Kündigung: Protest mit offenem Brief

Fritzlar. Die Proteste gegen die fristlose Kündigung der früheren Leiterin der sozialpsychiatrischen Wohneinrichtung von Hephata in Fritzlar, Annemarie Fießler, gehen weiter.

Inzwischen wurde ein Offener Brief an den Vorstand und den Aufsichtsrat des Hessischen Diakoniezentrums Hephata in Schwalmstadt verfasst, in dem der Vorstand letztlich gebeten wird, die Entscheidung des Arbeitsgerichts zu akzeptieren. Das hatte die fristlose Kündigung im Juli für unwirksam erklärt, Hephata jedoch Berufung dagegen eingelegt und eine zweite Kündigung ausgesprochen.
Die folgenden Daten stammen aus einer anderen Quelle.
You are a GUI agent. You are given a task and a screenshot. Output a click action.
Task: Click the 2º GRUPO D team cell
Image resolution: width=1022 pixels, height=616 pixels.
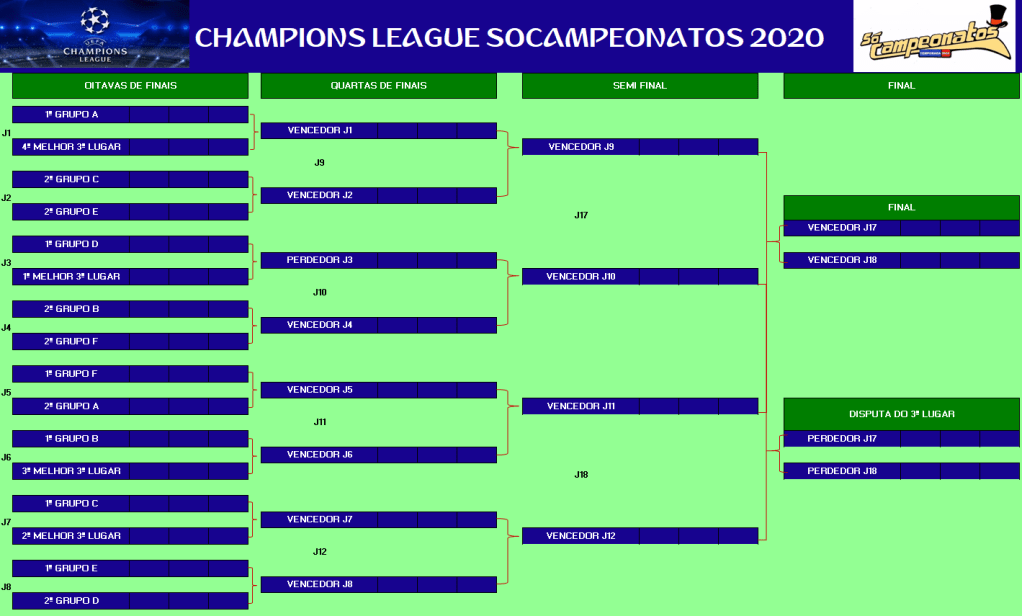tap(71, 601)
Über 30 Menschen aus Fritzlar und dem gesamten Schwalm-Eder-Kreis haben den Offenen Brief unterschrieben und fordern auch den Aufsichtsrat von Hephata auf, alles zu tun, um weiteren Schaden von Hephata und der Mitarbeiterin Annemarie Fießler abzuwenden.

Unterzeichner sind Ärzte und Pädagogen von Ingrid Gromotka bis Barbara List, Vertreter der evangelischen Kirchengemeinde Fritzlar wie Hilmar Liese und Christian Seyffarth, aber auch politischer Parteien wie Mario Jung (SPD Fritzlar) und Ehrenstadträtin Friedgard Trosse (CDU).
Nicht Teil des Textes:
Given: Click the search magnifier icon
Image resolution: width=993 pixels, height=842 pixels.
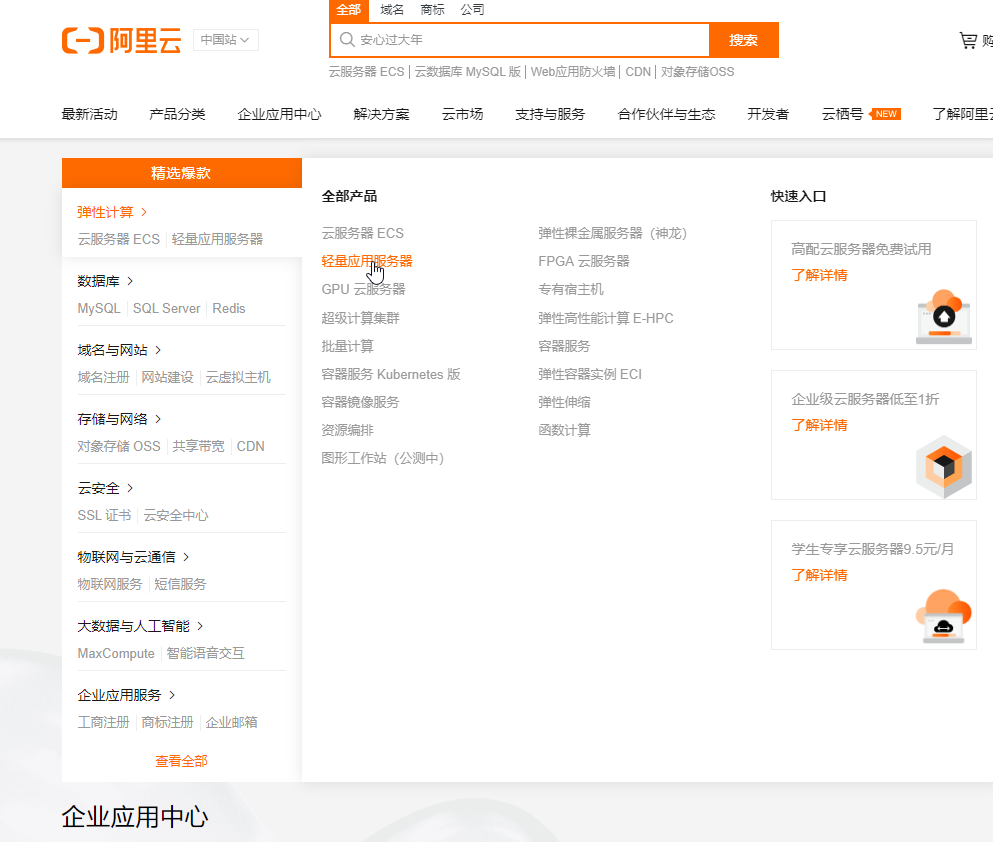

In dem Offenen Brief wird der Fall nochmals geschildert (wir berichteten). Der Leiterin der Sozialpsychiatrie war vorgeworfen worden, „Arbeitszeitbetrug“ begangen zu haben. Es sei dabei um etwa 20 Arbeitsstunden gegangen.

„Diakonie und Kirche wird durch das Verhalten Hephatas ein großer Schaden zugefügt“, heißt es in dem Schreiben weiter, und: „Frau Fießler hat Liebe gegeben und Liebe ausgestrahlt“. Der Brief ist in voller Länge auf der Internetseite von Openpetition zu lesen, zu finden unter der Adresse zu.hna.de/openpetition1.

Dort kann man auch die Petition „Gegen Mobbing - Hilfe für Anne Fießler“ unterstützen. Die Petition steht noch knapp 60 Tage auf der Seite, eine Begründung für das Begehren steht doch ebenfalls.

Die Gruppe, zu der auch der Jurist Erich Gerhold gehört, hat außerdem eine Unterschriftensammlungen gegen die Kündigung und den Umgang mit Annemarie Fießler gestartet.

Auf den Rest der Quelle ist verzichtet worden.